• [PAGE EXCERPT]
++++++++
Unregulated operations. Our wholly owned subsidiaries include GMP Real Estate Corporation and Green Mountain Power Investment Company ("GMPIC"). Green Mountain Resources, Inc. and Green Mountain Propane Gas Company Limited were dissolved in March and May 2004, respectively, with no gain or loss resulting from dissolution. We also have a rental water heater program that is not regulated by the VPSB. The results of these subsidiaries, and the Company’s unregulated rental water heater program, are included in equity in earnings of affiliates and non-utility operations in the Other Income (Deductions) section of the Consolidated Statements of Income.

Discontinued Operations. The Company accounts for its wholly-owned subsidiary, Northern Water Resources, Inc. ("NWR"), as a discontinued operation. NWR's assets and liabilities consist primarily of deferred tax assets and liabilities relating to a number of investments that the company has discontinued, inactivated, sold in part or retains as passive minority interests. Remaining holdings include a minority equity investment in a wind project that usually, but not always, generates tax losses; a minority interest in a manufacturer of waste treatment equipment; and non-performing loans. Substantially all of NWR's investments have been written off, except for associated deferred tax amounts, net of applicable valuation allowances.
++++++++
• [GIVEN MATERIAL]
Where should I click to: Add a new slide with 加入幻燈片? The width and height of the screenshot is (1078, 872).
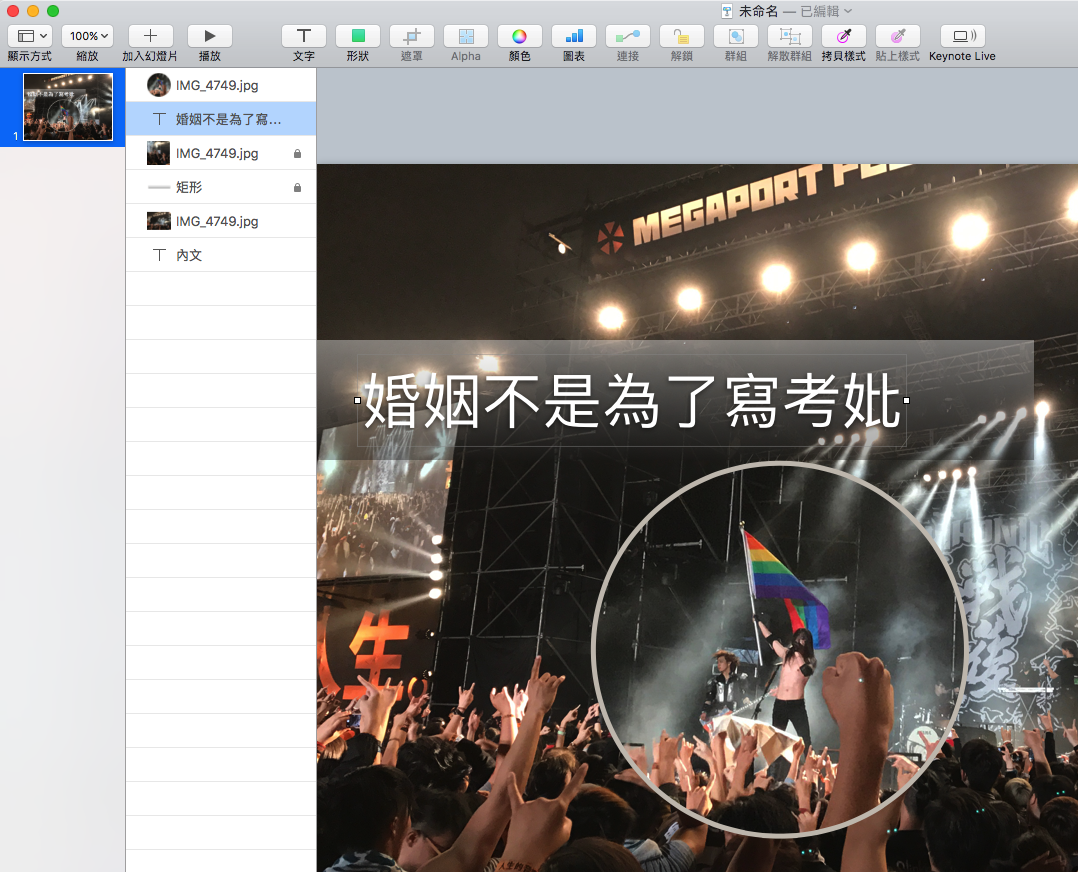point(150,36)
++++++++
• [PROBLEM TO WORK ON]
In the passage on the company's operations, which wholly owned subsidiary is accounted for as a discontinued operation? The material is not connected to the passage on the company's operations.

• [RESULT OF THE TASK]
Northern Water Resources, Inc. ("NWR").